* [Problem details] All lines from the one containing "Where should I click to: Click the share" through the end of the data below are to be repeated exactly, with pictures left out.

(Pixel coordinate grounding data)
■ ■ ■

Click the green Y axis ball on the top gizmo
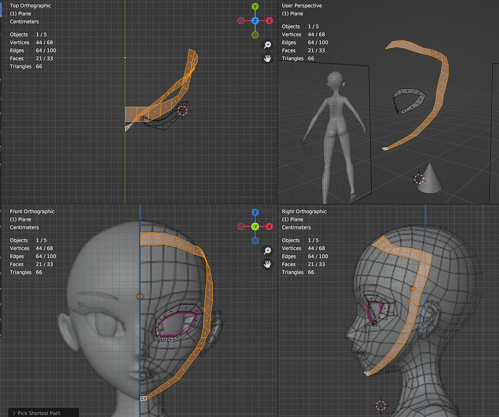The width and height of the screenshot is (499, 417). coord(254,7)
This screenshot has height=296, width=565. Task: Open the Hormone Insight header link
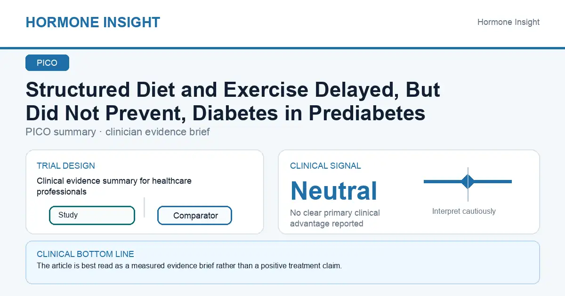509,22
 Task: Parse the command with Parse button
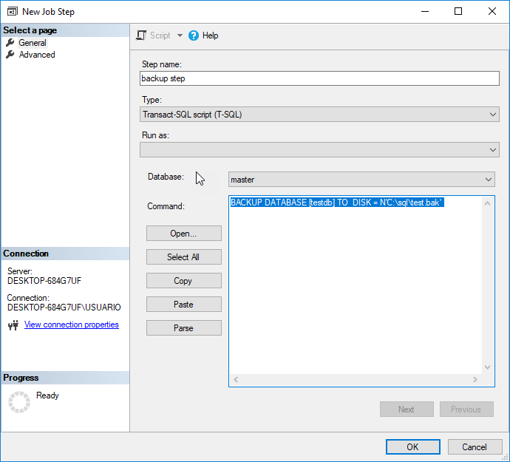point(183,328)
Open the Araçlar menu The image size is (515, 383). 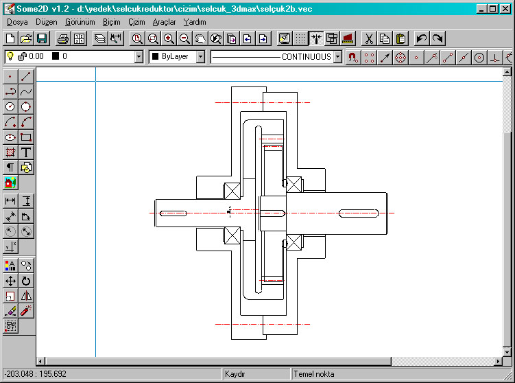164,22
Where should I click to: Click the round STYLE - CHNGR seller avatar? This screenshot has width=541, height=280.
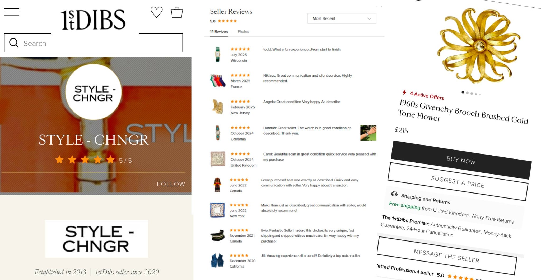[x=93, y=91]
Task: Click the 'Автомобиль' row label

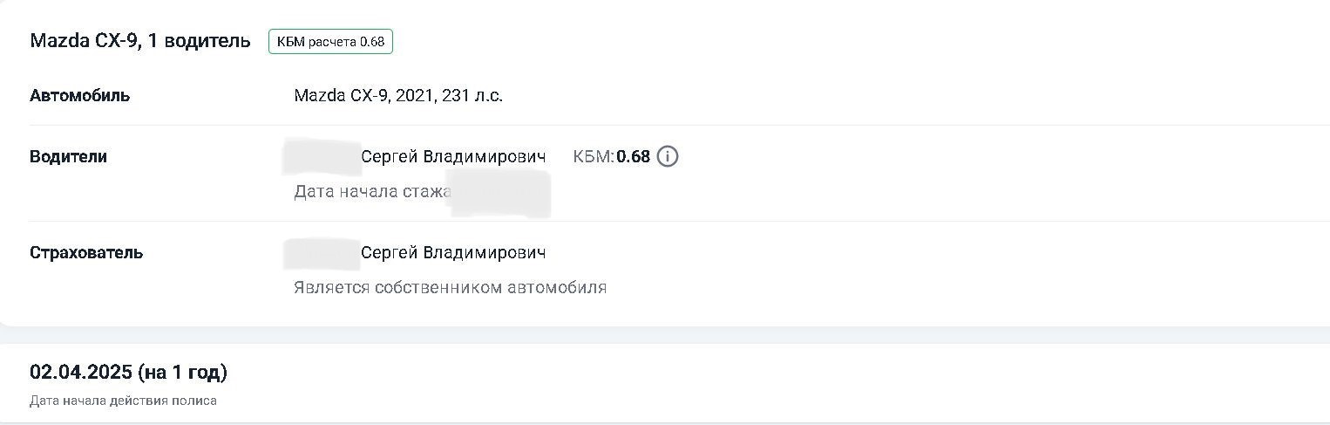Action: tap(80, 95)
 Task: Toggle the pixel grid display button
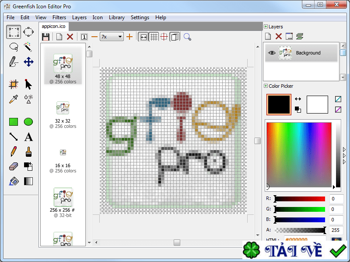(154, 37)
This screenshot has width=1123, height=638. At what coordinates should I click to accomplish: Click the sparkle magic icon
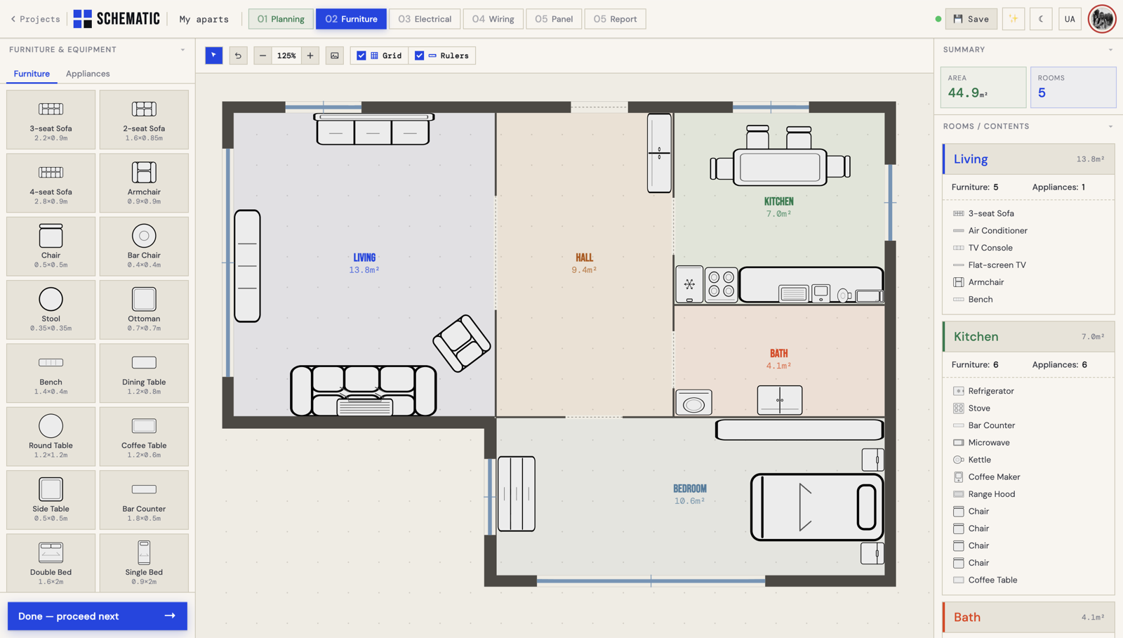click(x=1014, y=19)
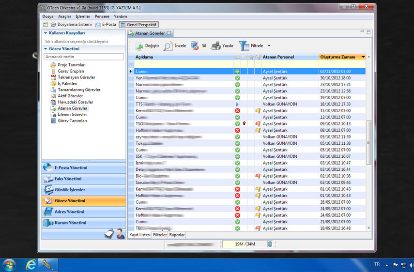Viewport: 414px width, 272px height.
Task: Sort by Oluşturma Zamanı column
Action: (339, 57)
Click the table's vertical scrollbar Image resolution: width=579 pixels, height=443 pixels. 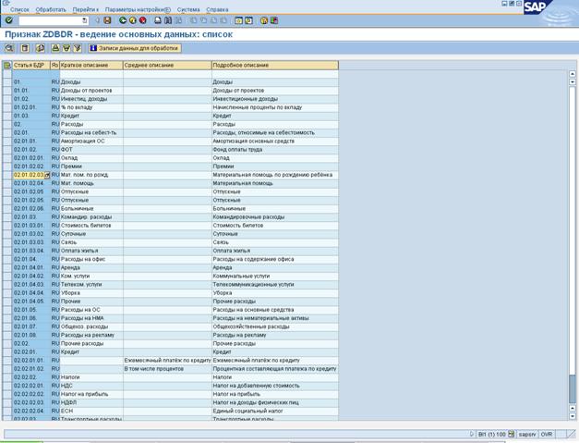[573, 231]
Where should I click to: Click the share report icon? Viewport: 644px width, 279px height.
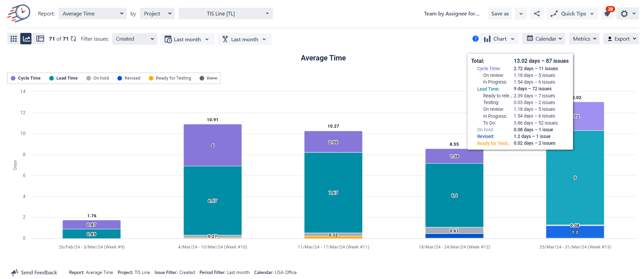(537, 14)
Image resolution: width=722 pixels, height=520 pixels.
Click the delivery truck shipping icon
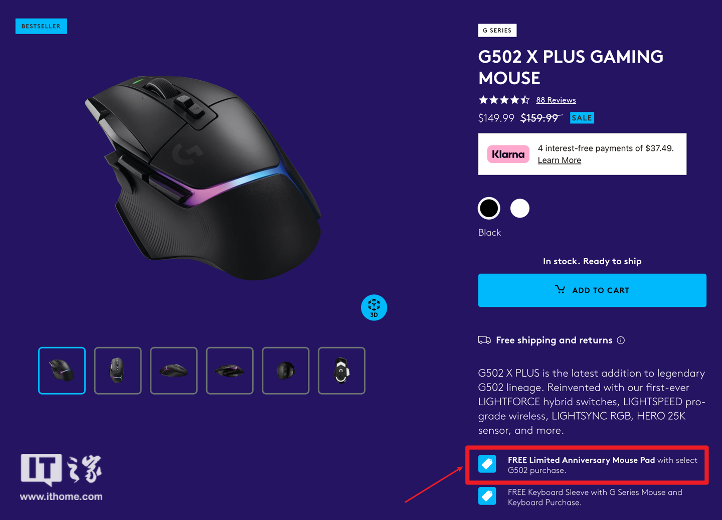484,340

■ ■ ■

* [Exercise output]
Where should I click to: Click the share report icon? Viewport: 644px width, 279px height.
(537, 14)
Image resolution: width=722 pixels, height=520 pixels.
Click the delivery truck shipping icon
484,340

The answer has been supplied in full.